Insights to Humanity's "Nature Religions": The Hunter-Gatherers

 This is a six part series of short postings of a longer article viewable at this link: Insights to Humanity's "Nature Religions".  These shorter periodic postings may make reviewing the article more time efficient for you.

As early human groups migrated throughout the world they brought with them only the bare essentials, such as stone implements, spears, firestones, and pelts. Such as the famous Otzi, the iceman's kit of a woven grass cloak, coat, belt, leggings, loincloth, bearskin cap, shoes, a scraper, a drill, a flint flake, a bone awl and a dried fungus, and perhaps snowshoes.  A copper ax, a stone knife, a quiver with 14 arrows and a presumed bow string, and unfinished longbow. These early nomadic hunter-gathers almost certainly had little or no concept of ownership of land. They went where survival dictated.

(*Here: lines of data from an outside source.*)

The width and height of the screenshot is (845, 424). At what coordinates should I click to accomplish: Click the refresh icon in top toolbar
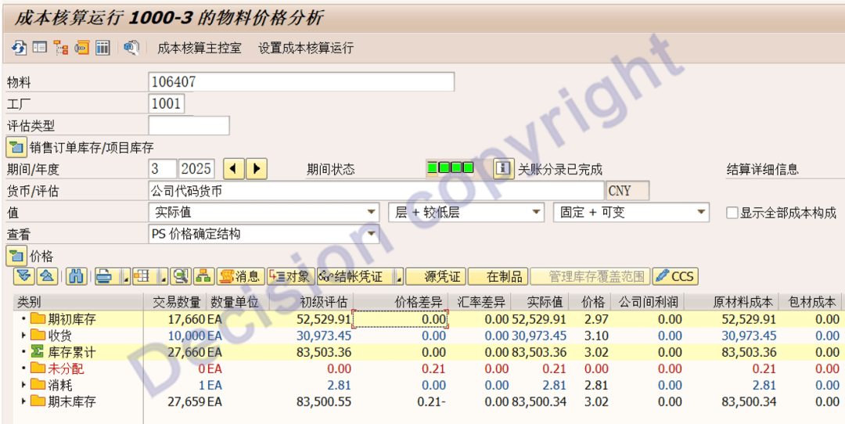19,48
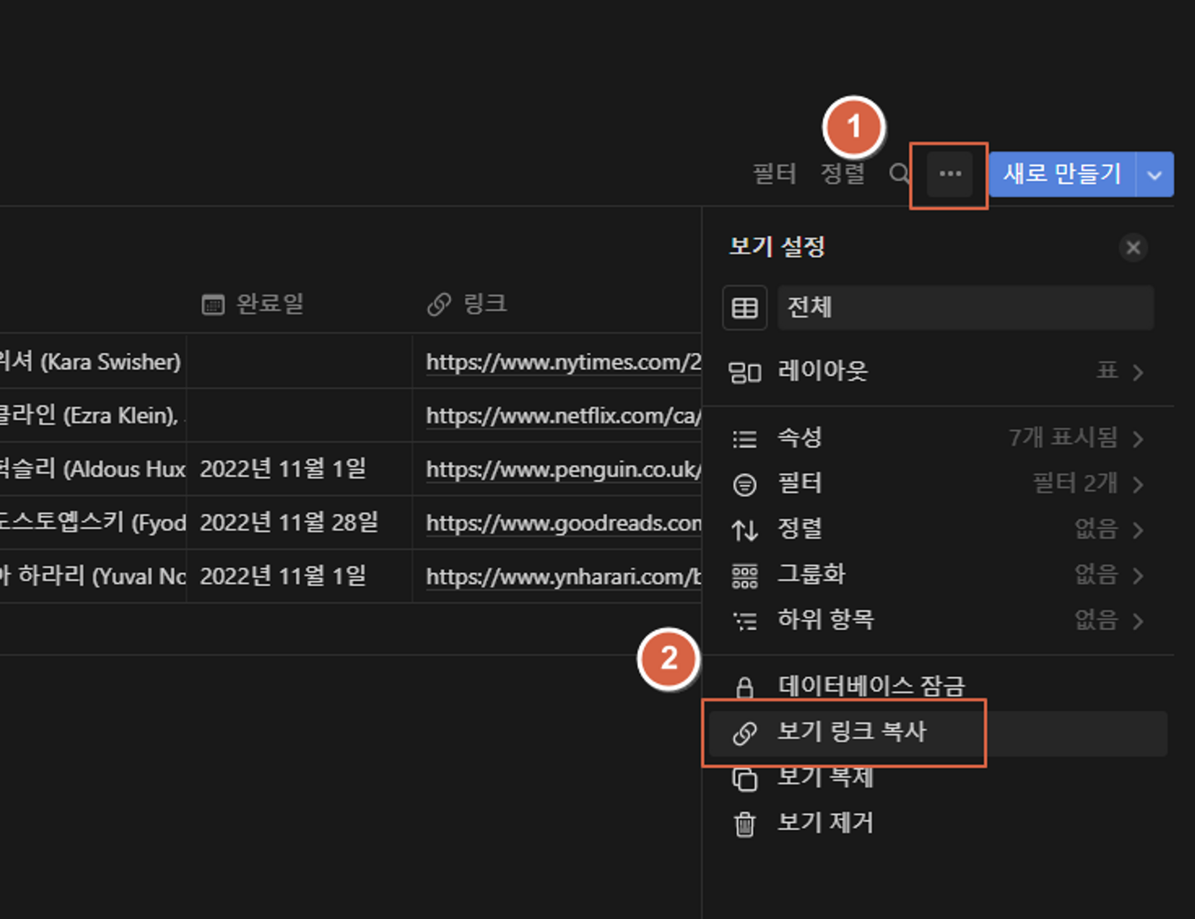Click the 속성 properties list icon

pyautogui.click(x=744, y=438)
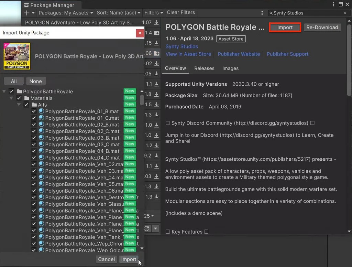352x267 pixels.
Task: Collapse the Alts folder in the tree
Action: [19, 105]
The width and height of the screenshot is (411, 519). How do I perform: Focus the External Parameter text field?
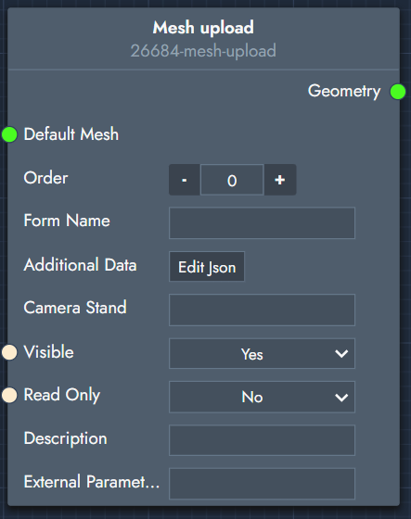pos(262,484)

The more enlightened among them would no doubt have been grateful for the blessings that nature provided them. We can imagine that the first stirrings of petitioning of a higher power would have emerged around this time. We will see momentarily that such deity concepts were applied to anything with "more power" than a human.  Such invocations to their deities, as exists in a few remaining primitive societies even today, would have been performed routinely and possibly communally, but we can imagine that on many occasions, prayer was done alone and in the face of danger and hunger.  

With small communities constantly on the brink of starvation or of perishing from extreme weather, there evolved the need for cooperation among community members, and to a lesser extent between different tribes. Unlike our modern era It must have been clear to everyone that such was a better system than going it alone, or merely living for oneself.